The faceless goons are working under the big bad, Marquis Vincent de Gramont (Swedish actor Bill Skarsgård butchering a French accent). A few goons are a little more than faceless. They're played by Donnie Yen, Shamier Anderson and Scott Adkins, three performers whose charisma doesn't do the leading man any favours by comparison. As is always the case when Asian martial artists appear in Hollywood movies, Yen's talents are barely exploited here. He plays a Zatoichi-esque blind swordsman, and you can't help but think he was given this disadvantage to make Keanu look a little more convincing (Watching Yen and Reeves perform side by side is like that scene in Xanadu where Gene Kelly dances with Olivia Newton-John). Anderson has popped up in a few supporting roles recently and has stolen the show with a laid back, very Canadian likeability. Adkins is probably the most talented action star in the western world, but he's lumbered here with a ridiculous fat-suit (a bizarre piece of broad comedy in an otherwise sombre movie). This gives us one great moment when Adkins performs his trademark spinning kick while looking like Sydney Greenstreet, but it denies him the ability to let loose in the manner of his many straight to VOD action fests.
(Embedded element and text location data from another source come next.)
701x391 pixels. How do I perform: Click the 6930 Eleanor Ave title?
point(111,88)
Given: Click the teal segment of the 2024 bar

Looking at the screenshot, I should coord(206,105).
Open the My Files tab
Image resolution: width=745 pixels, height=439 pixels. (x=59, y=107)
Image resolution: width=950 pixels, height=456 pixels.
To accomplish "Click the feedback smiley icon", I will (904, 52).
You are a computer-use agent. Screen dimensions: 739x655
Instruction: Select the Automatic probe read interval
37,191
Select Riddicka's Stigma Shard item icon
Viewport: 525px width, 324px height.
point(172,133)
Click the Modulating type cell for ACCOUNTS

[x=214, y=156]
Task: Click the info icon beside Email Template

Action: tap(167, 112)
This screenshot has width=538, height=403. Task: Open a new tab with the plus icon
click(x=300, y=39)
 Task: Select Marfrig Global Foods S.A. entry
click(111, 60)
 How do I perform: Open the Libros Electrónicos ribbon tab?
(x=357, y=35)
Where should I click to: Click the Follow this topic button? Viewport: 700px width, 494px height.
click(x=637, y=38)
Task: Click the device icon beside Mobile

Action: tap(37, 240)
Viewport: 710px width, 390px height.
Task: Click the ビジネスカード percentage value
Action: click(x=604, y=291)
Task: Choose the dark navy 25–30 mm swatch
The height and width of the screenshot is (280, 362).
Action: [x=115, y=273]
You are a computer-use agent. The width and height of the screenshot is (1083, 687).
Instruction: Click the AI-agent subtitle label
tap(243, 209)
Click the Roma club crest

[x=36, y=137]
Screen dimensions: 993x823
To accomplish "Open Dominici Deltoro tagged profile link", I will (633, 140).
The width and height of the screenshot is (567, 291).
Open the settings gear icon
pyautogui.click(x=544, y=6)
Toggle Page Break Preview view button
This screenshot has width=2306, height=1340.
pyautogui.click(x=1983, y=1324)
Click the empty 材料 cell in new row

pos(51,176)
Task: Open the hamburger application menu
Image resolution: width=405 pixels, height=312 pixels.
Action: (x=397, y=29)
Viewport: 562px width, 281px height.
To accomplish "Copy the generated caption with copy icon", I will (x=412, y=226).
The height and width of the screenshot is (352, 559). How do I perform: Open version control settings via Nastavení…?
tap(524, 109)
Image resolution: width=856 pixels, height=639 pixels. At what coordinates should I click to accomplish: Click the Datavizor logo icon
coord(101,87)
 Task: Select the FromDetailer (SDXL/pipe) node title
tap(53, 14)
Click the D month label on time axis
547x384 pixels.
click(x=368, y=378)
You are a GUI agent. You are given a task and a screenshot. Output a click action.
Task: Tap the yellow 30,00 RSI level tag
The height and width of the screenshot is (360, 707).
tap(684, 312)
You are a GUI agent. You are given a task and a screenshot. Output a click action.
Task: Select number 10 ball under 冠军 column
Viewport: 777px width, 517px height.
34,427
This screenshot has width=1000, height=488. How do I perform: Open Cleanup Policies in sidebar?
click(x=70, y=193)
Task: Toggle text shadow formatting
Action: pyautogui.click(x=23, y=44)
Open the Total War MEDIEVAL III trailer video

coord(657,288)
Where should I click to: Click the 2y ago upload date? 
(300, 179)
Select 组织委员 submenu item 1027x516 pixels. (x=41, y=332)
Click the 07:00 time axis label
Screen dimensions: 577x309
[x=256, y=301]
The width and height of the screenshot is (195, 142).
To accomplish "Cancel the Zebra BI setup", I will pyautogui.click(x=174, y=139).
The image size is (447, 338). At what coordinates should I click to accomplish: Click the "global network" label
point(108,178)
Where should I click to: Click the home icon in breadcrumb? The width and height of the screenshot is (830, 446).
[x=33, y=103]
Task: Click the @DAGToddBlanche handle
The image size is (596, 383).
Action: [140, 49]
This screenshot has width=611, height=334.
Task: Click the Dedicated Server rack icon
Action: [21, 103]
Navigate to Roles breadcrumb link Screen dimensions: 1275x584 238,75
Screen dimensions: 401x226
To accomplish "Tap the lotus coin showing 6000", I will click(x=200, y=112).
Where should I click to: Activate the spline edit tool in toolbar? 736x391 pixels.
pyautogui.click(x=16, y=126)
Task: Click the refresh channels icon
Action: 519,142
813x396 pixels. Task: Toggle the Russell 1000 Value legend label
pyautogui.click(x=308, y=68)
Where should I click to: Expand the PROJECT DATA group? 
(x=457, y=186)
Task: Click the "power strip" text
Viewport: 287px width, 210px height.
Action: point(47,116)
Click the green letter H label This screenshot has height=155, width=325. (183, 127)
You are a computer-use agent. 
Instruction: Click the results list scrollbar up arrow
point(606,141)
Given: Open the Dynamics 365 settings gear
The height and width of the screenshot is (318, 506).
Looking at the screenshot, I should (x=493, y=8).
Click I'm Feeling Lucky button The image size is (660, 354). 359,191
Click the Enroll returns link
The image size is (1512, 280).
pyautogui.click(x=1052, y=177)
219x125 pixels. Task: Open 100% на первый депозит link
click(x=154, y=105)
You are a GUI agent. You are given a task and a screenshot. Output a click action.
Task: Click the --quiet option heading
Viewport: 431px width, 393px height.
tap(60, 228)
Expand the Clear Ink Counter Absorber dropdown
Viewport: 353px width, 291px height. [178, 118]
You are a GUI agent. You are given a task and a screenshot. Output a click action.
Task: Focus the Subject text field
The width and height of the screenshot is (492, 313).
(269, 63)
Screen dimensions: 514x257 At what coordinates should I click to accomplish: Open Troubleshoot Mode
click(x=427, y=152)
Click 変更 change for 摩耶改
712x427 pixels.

Once again it seems like a talented athletic performer has been purposely hindered to make Keanu look better.


Watching Wick constantly shoot his opponents in the head is both mind-numbing and a little depressing, and some of the set-pieces play like the disturbed fantasy of a budding school shooter. Having recently watched Paris Memories, a movie about a French woman trying to come to terms with surviving the November 2015 Paris attacks, watching Wick gun down dozens of people in the streets of the French capital didn't play like escapism, but rather a grim reminder of reality. This series began with a man seeking revenge, but at this point Wick has practically become the villain of his own story. The series is almost an unintentional commentary on America's 21st century foreign policy.

John Wick: Chapter 4 review

The best chapter of the series is the second one, the one with a sense of humour. Since then the series has become as solemn as a Soviet era drama about living under Nazi occupation. The only laughs here come courtesy of some neat line delivery by Yen and Anderson; otherwise it's a grim spectacle, and not much of a spectacle at that. The second chapter was one of the best looking movies to come out of Hollywood in recent years, drawing influence from Italian cinema and resembling a boutique men's magazine come to life. The last two chapters have opted for a sickly teal and amber aesthetic, and this one overloads the frame at times with so much garishness that it's headache inducing.

The ending appears to close the book on this series, but no doubt more instalments will follow. I don't think I can take anymore myself though. Yeah, I'm thinking I'm done with John Wick.

John Wick: Chapter 4 is on UK/ROI VOD now.